Why the 'Medicare for All' Tax Question Matters
Ask Elizabeth Warren whether her single-payer “Medicare for All” health insurance plan would raise taxes on the middle class, and she will consistently skip past the question and focus on overall cost savings. She asserts, as she did on “The Late Show With Stephen Colbert,” that “costs are going to go up for the wealthiest Americans [and] big corporations … and hard-working middle-class families are going to see their costs go down.” She has done this so much, Bloomberg News reporter Sahil Kapur observed that “she has become an expert at dodging this question.”
Her supporters don’t consider the maneuver a dodge, but a proper response to a disingenuous “gotcha” question. Said Joe Dinkin of the Working Families Party, which has endorsed Warren, “That kind of question is a ridiculous trap and Warren navigated it deftly. It's bad journalism not to recognize the larger savings from the disappearance of premiums in any question like that."
Surely if Warren becomes the Democratic nominee, the Trump campaign would love to have captured a sound bite of her conceding that middle-class taxes would go up, excise any subsequent part about overall cost savings, and air the clip ad nauseam through Election Day. It’s understandable that Warren doesn’t want to hand over any political ammunition. And it’s true that at the end of the year, what a taxpayer cares about is the bottom line: net savings, after taxes.
But the average taxpayer wants proof those savings will materialize. That requires numbers — all the numbers — so assertions can be tested.
If a candidate is pledging to fundamentally overhaul a health care system that accounts for nearly one-fifth of the national economy, then it’s necessary to tell taxpayers exactly what the individual up-front cost is in taxes, along with the long-term savings. Then voters, and professional analysts, can check the candidate’s math and see if the numbers add up.
Defenders of single-payer health insurance often act as if it is an indisputable fact that average taxpayers will save money, and further explanation is unnecessary. But in fact, there is enormous uncertainty. As The Washington Post reported earlier this month, “a wide range of experts … say it is impossible to make those guarantees based on the plans that [Bernie Sanders and Warren] have outlined so far.”

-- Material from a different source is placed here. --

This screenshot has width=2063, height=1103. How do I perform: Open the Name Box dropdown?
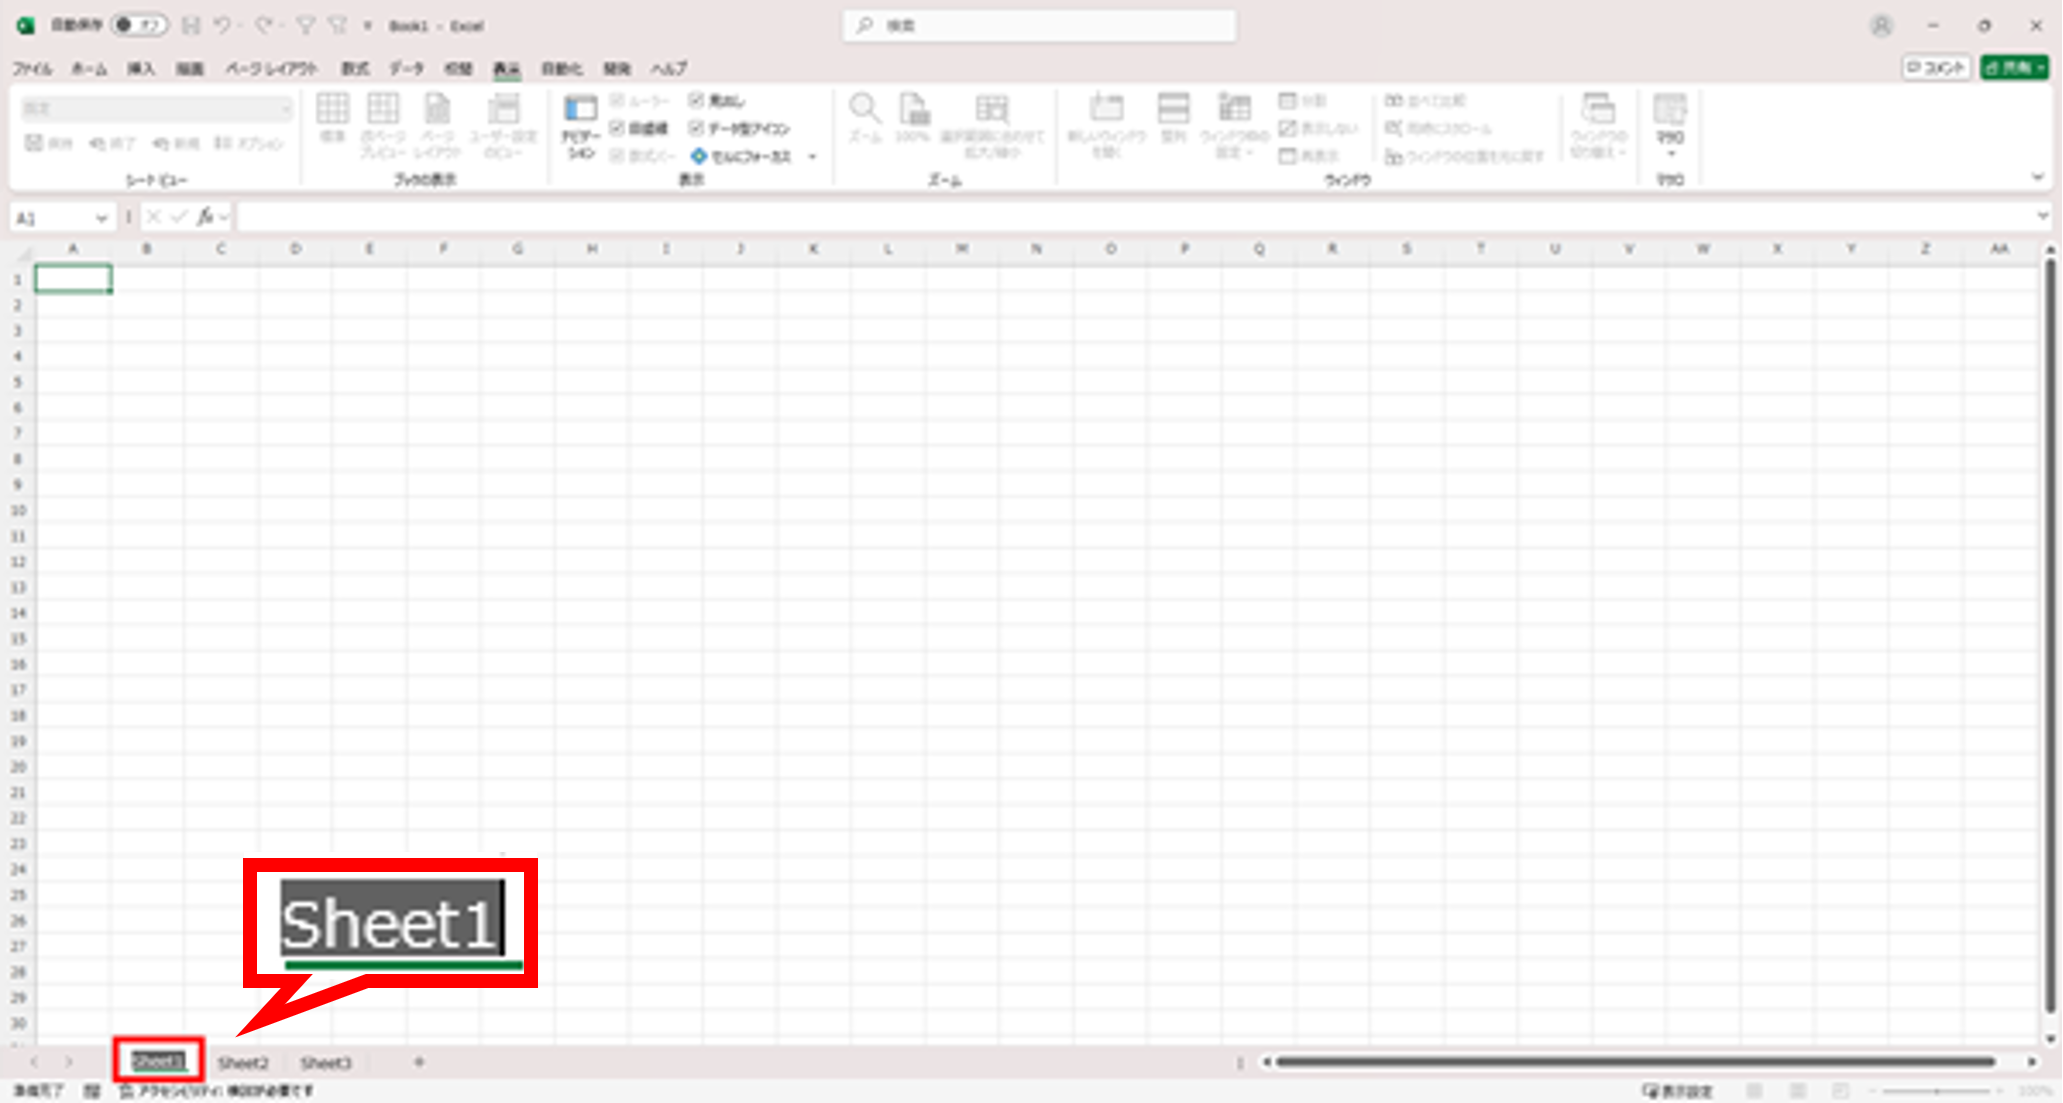tap(101, 217)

The Post reporters pressed the Warren and Sanders campaigns for more details, yet still concluded that “their responses did not fully answer a key question: In a plan that would significantly alter the tax code and the health-care industry, how many and which Americans would ultimately be hit with higher costs?” Warren has already acknowledged that wealthier Americans would pay more overall, but only with policy details can we determine at exactly what income level would differently sized household pay more.
The Sanders campaign coughed up more numbers than Warren, sharing that two new taxes would impact the middle class: a 4% income tax on households earning more than $29,000 annually and an additional payroll tax of 7.5% for employers with payrolls over $2 million. But health policy professor Kenneth Thorpe told the Post that the taxes Sanders has proposed so far aren’t sufficient to cover the cost.
Moreover, in 2016, Thorpe published an analysis of Sanders’ earlier version of a single-payer version and found that 71% of people who currently have private insurance would pay more, not less, overall. And Sanders is proposing more tax increases today than he did three years ago.
Thorpe may not be the last word on the subject. Sanders’ 2016 policy director said at the time that Thorpe, who served in Bill Clinton’s Department of Health and Human Services, delivered a “total hatchet job.” But the point is: Since the question of how much single-payer health insurance would save taxpayers is not settled, blithe assertions of savings don’t cut it.
Sanders is at least giving us some numbers, which allows analysts to check his work. Warren and many of her supporters act as if asking for the numbers is somehow illegitimate.
Warren is hardly the first politician to skirt questions about the cost of policy proposals. When selling tax cuts, Republican politicians have turned fuzzy math into an art form. But Warren has presented herself as the ultimate policy wonk who has a plan for everything. On the stump, she routinely offers a math lesson for how her 2% tax on wealth above $50 million will pay for a range of policies, prompting her crowds to chant “two cents, two cents.” It’s hard for her to square how she can be detailed when talking about most aspects of her plans, but not when it comes to the up-front cost for a massive transformation of an enormous sector of our economy.
That is why I suspect that, eventually, Warren’s inner wonk is going to surface, and we will see those details, however politically imperfect they may be. Until then, the question won’t stop being asked, because a sufficient answer hasn’t been given.